Et je suis tellement minable d'oser penser à elle. J'ai l'impression de la salir, je me déteste de la fantasmer plus proche encore, ces fichus hormones me font réagir comme ce bâtard de Grégoire, on dirait un chien en rut. Je ne vaux pas mieux que lui... Je pense à Mia, à sa bouche, à ses mains, son corps...

Je suis pitoyable.

La seule raison de ses sourires est le chagrin que je vois dans ses yeux. Elle a pitié de moi. Malia est gentille, et elle n'aime voir personne souffrir. Alors, elle sourit... et moi, je l'aime toujours un peu plus. Je l'aime à en crever. »

C'est un jour spécial, un jour heureux, un jour de fête, avec mes amis nous devions célébrer le début de notre vie d'adulte. Terminé les études, ces soirées à étudier en groupe, préparer des notes, sérieuse, tout en se laissant aller à quelques folies. Oui, tout devrait être merveilleux en ce jour.

Alors pourquoi suis-je devant cette tombe ? Pourquoi je me sens si mal ? Pourquoi j'ai si dur à respirer tant mon cœur me fait souffrir ? Parce que je suis en retard ... Oui, je suis tellement en retard, les funérailles ont eu lieu il y a une éternité, et je l'ignorais. Il est parti. Il est mort... Et personne ne s'en est rendu compte.

Comme c'est injuste.

Comme c'est cruel.

Si je n'avais pas vu cette femme et ce garçon, je serais certainement en train de fêter mon diplôme avec mes amis, sans lui. Comme chaque jour, je me serais demandé où il se trouve, et toute sorte d'explications auraient calmées mes craintes.
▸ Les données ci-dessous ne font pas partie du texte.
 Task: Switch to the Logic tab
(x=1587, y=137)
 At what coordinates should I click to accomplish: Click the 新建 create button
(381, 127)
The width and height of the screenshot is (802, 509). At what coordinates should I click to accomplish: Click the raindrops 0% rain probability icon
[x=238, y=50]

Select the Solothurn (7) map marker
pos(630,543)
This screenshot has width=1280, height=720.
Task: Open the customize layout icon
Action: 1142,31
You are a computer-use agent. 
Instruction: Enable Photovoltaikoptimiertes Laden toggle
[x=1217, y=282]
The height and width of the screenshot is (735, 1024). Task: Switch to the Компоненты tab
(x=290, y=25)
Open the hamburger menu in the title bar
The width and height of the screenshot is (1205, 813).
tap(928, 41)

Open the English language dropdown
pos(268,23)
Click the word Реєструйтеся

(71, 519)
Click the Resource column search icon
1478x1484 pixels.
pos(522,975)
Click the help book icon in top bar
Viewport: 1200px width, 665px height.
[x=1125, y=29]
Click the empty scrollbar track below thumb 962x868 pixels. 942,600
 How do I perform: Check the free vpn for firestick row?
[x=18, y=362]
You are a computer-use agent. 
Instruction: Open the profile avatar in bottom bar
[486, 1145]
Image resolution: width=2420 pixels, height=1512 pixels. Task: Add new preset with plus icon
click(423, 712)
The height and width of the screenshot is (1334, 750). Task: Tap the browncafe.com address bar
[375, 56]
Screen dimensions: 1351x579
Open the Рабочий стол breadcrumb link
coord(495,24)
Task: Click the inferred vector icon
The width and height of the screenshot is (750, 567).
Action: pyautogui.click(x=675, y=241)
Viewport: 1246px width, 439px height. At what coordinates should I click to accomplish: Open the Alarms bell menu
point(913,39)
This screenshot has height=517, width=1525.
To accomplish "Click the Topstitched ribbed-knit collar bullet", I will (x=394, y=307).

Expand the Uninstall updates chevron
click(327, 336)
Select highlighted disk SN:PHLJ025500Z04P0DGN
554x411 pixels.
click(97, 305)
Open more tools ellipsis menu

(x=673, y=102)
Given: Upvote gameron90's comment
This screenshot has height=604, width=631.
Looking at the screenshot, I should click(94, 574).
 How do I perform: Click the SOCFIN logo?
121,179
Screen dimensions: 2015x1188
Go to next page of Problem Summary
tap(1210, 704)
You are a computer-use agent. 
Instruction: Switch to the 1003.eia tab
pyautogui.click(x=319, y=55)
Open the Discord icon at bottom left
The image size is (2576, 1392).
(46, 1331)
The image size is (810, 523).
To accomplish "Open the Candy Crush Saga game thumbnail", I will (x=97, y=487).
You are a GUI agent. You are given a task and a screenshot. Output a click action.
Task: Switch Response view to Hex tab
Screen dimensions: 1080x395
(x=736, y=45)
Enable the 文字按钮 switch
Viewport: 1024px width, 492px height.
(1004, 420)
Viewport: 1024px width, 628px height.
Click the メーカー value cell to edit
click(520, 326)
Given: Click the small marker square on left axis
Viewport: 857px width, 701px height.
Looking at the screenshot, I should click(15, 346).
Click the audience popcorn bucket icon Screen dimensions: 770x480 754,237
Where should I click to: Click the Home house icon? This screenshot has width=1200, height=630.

Il y a toujours quelque chose pour me détourner de lui. Un mot de sa part, un regard d'agacement, un geste, et je prenais la fuite, le laissant subir, la conscience tranquille puisque j'ai essayé, il m'a rejeté, je n'étais pas coupable, je n'ai rien fais, moi, rien mise à part me taire... Comme toute le monde.

Et il est mort.

Non... Il s'est donné la mort.

Joshua est resté dans son propre sang durant si longtemps, il s'est éteint tout seul, personne pour s'inquiéter, personne pour l'aider, pour le sauver, il s'est juste endormi... Je regrette tellement, Joshua, si j'avais su, j'aurais insisté, sans me soucier de tes rejets. Tu aurais fini par accepter ma présence, et tu n'aurais plus été seul. J'ai été égoïste, je ne voulais pas perturber mon bien-être, et j'ai feins ne pas voir, comme tous les autres.

J'ouvre les yeux sur la pierre, un bouquet orne la tombe et je cligne des paupières plusieurs fois car ces fleurs n'étaient pas là quelques secondes plutôt j'en suis certaine. Une ombre attire mon attention, et je bondis sur mes pieds, le cœur martelant comme jamais. Je ne suis plus seule, et je ne m'en suis pas rendue compte.

Un homme me dévisage, il est si grand, tellement soigné, son jeans noir semble être fait pour lui, et sa chemise ébène contraste sa couleur de peau pâle, pèche. Qui est-il ? Son regard noisette semble se poser la même question. Joshua avait ce genre d'ami ? Un ami distingué, présent pour lui au point de lui apporter des fleurs sur sa tombe alors que je suis venue les mains vides.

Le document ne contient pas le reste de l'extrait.